# Task requirements
Every entry must be output exactly as it was written.

# Data supplied
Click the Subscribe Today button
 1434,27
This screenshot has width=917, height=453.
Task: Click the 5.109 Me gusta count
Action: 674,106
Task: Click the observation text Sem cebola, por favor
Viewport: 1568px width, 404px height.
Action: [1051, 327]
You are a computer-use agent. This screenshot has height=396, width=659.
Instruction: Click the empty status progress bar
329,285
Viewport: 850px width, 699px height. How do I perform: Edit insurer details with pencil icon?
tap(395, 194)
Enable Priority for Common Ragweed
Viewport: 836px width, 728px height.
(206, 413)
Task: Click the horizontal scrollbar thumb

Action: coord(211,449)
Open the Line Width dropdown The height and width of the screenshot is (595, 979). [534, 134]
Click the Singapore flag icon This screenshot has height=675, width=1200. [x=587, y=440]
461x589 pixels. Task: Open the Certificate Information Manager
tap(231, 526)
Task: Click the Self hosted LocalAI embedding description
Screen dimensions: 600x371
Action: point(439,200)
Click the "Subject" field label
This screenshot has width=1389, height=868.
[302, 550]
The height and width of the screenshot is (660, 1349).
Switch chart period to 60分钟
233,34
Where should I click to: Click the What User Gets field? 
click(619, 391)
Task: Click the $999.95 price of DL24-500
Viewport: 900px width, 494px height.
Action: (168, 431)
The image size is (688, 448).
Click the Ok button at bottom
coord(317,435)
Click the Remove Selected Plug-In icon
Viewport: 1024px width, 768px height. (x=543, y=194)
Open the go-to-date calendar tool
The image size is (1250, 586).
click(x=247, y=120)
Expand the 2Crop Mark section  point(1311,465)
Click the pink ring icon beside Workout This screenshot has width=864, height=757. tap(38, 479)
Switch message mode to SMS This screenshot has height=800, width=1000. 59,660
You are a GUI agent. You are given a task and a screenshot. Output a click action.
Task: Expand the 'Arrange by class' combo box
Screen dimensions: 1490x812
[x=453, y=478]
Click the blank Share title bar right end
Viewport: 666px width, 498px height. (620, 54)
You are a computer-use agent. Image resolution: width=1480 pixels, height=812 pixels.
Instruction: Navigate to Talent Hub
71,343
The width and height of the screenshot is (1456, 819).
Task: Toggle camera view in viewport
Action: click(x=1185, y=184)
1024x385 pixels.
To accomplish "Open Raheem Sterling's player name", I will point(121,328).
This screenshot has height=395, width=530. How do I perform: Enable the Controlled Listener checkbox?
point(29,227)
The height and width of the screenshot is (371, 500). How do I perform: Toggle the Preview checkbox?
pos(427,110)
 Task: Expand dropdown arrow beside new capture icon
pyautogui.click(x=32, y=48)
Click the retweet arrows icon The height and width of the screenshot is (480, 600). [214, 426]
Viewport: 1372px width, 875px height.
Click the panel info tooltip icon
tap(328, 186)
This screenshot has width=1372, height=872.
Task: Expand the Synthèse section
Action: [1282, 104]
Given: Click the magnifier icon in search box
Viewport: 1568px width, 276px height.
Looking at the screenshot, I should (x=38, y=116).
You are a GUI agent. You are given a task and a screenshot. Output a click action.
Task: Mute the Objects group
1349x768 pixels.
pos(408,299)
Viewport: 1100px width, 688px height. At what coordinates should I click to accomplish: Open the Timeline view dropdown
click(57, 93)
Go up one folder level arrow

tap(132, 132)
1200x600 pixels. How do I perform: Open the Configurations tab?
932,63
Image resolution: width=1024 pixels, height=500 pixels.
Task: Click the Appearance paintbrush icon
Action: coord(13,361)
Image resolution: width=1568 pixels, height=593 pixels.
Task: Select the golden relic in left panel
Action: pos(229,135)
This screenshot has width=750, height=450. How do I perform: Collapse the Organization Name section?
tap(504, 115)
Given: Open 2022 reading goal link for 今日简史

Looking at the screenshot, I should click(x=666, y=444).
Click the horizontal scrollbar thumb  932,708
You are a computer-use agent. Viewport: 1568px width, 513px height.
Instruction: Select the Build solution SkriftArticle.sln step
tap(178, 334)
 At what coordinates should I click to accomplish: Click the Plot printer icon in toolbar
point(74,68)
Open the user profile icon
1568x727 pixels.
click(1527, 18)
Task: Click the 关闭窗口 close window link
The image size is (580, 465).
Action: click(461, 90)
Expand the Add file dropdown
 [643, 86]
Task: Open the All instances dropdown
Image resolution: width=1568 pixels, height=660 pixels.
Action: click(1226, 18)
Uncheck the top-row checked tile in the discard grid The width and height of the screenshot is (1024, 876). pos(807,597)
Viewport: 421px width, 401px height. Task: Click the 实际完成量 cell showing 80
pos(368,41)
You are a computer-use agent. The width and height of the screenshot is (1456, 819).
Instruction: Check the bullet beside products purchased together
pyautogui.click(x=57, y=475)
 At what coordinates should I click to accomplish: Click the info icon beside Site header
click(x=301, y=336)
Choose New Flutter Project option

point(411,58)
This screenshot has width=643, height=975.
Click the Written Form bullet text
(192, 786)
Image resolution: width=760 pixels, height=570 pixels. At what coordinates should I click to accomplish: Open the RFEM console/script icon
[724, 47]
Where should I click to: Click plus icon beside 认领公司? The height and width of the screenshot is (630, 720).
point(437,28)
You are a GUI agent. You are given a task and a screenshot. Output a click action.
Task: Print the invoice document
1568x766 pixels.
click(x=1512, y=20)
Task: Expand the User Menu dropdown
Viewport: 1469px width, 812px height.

# Response to this task
Click the Subscribe Today button
 1434,27
This screenshot has width=917, height=453.
Task: Click the 5.109 Me gusta count
Action: 674,106
Task: Click the observation text Sem cebola, por favor
Viewport: 1568px width, 404px height.
Action: [1051, 327]
You are a computer-use agent. This screenshot has height=396, width=659.
Instruction: Click the empty status progress bar
329,285
Viewport: 850px width, 699px height. How do I perform: Edit insurer details with pencil icon?
tap(395, 194)
Enable Priority for Common Ragweed
Viewport: 836px width, 728px height.
(206, 413)
Task: Click the horizontal scrollbar thumb

Action: coord(211,449)
Open the Line Width dropdown The height and width of the screenshot is (595, 979). [534, 134]
Click the Singapore flag icon This screenshot has height=675, width=1200. [x=587, y=440]
461x589 pixels. Task: Open the Certificate Information Manager
tap(231, 526)
Task: Click the Self hosted LocalAI embedding description
Screen dimensions: 600x371
Action: point(439,200)
Click the "Subject" field label
This screenshot has width=1389, height=868.
[302, 550]
The height and width of the screenshot is (660, 1349).
Switch chart period to 60分钟
233,34
Where should I click to: Click the What User Gets field? 
click(619, 391)
Task: Click the $999.95 price of DL24-500
Viewport: 900px width, 494px height.
Action: (168, 431)
The image size is (688, 448).
Click the Ok button at bottom
coord(317,435)
Click the Remove Selected Plug-In icon
Viewport: 1024px width, 768px height. (x=543, y=194)
Open the go-to-date calendar tool
The image size is (1250, 586).
click(x=247, y=120)
Expand the 2Crop Mark section  point(1311,465)
Click the pink ring icon beside Workout This screenshot has width=864, height=757. tap(38, 479)
Switch message mode to SMS This screenshot has height=800, width=1000. 59,660
You are a GUI agent. You are given a task and a screenshot. Output a click action.
Task: Expand the 'Arrange by class' combo box
Screen dimensions: 1490x812
[x=453, y=478]
Click the blank Share title bar right end
Viewport: 666px width, 498px height. (620, 54)
You are a computer-use agent. Image resolution: width=1480 pixels, height=812 pixels.
Instruction: Navigate to Talent Hub
71,343
The width and height of the screenshot is (1456, 819).
Task: Toggle camera view in viewport
Action: click(x=1185, y=184)
1024x385 pixels.
To accomplish "Open Raheem Sterling's player name", I will point(121,328).
This screenshot has height=395, width=530. How do I perform: Enable the Controlled Listener checkbox?
point(29,227)
The height and width of the screenshot is (371, 500). How do I perform: Toggle the Preview checkbox?
pos(427,110)
 Task: Expand dropdown arrow beside new capture icon
pyautogui.click(x=32, y=48)
Click the retweet arrows icon The height and width of the screenshot is (480, 600). [214, 426]
Viewport: 1372px width, 875px height.
Click the panel info tooltip icon
tap(328, 186)
This screenshot has width=1372, height=872.
Task: Expand the Synthèse section
Action: [1282, 104]
Given: Click the magnifier icon in search box
Viewport: 1568px width, 276px height.
Looking at the screenshot, I should (x=38, y=116).
You are a GUI agent. You are given a task and a screenshot. Output a click action.
Task: Mute the Objects group
1349x768 pixels.
pos(408,299)
Viewport: 1100px width, 688px height. At what coordinates should I click to accomplish: Open the Timeline view dropdown
click(57, 93)
Go up one folder level arrow

tap(132, 132)
1200x600 pixels. How do I perform: Open the Configurations tab?
932,63
Image resolution: width=1024 pixels, height=500 pixels.
Task: Click the Appearance paintbrush icon
Action: coord(13,361)
Image resolution: width=1568 pixels, height=593 pixels.
Task: Select the golden relic in left panel
Action: pos(229,135)
This screenshot has width=750, height=450. How do I perform: Collapse the Organization Name section?
tap(504, 115)
Given: Open 2022 reading goal link for 今日简史

Looking at the screenshot, I should click(x=666, y=444).
Click the horizontal scrollbar thumb  932,708
You are a computer-use agent. Viewport: 1568px width, 513px height.
Instruction: Select the Build solution SkriftArticle.sln step
tap(178, 334)
 At what coordinates should I click to accomplish: Click the Plot printer icon in toolbar
point(74,68)
Open the user profile icon
1568x727 pixels.
click(1527, 18)
Task: Click the 关闭窗口 close window link
The image size is (580, 465).
Action: click(461, 90)
Expand the Add file dropdown
 [643, 86]
Task: Open the All instances dropdown
Image resolution: width=1568 pixels, height=660 pixels.
Action: click(1226, 18)
Uncheck the top-row checked tile in the discard grid The width and height of the screenshot is (1024, 876). pos(807,597)
Viewport: 421px width, 401px height. Task: Click the 实际完成量 cell showing 80
pos(368,41)
You are a computer-use agent. The width and height of the screenshot is (1456, 819).
Instruction: Check the bullet beside products purchased together
pyautogui.click(x=57, y=475)
 At what coordinates should I click to accomplish: Click the info icon beside Site header
click(x=301, y=336)
Choose New Flutter Project option

point(411,58)
This screenshot has width=643, height=975.
Click the Written Form bullet text
(192, 786)
Image resolution: width=760 pixels, height=570 pixels. At what coordinates should I click to accomplish: Open the RFEM console/script icon
[724, 47]
Where should I click to: Click plus icon beside 认领公司? The height and width of the screenshot is (630, 720).
point(437,28)
You are a GUI agent. You are given a task and a screenshot. Output a click action.
Task: Print the invoice document
1568x766 pixels.
click(x=1512, y=20)
Task: Expand the User Menu dropdown
Viewport: 1469px width, 812px height.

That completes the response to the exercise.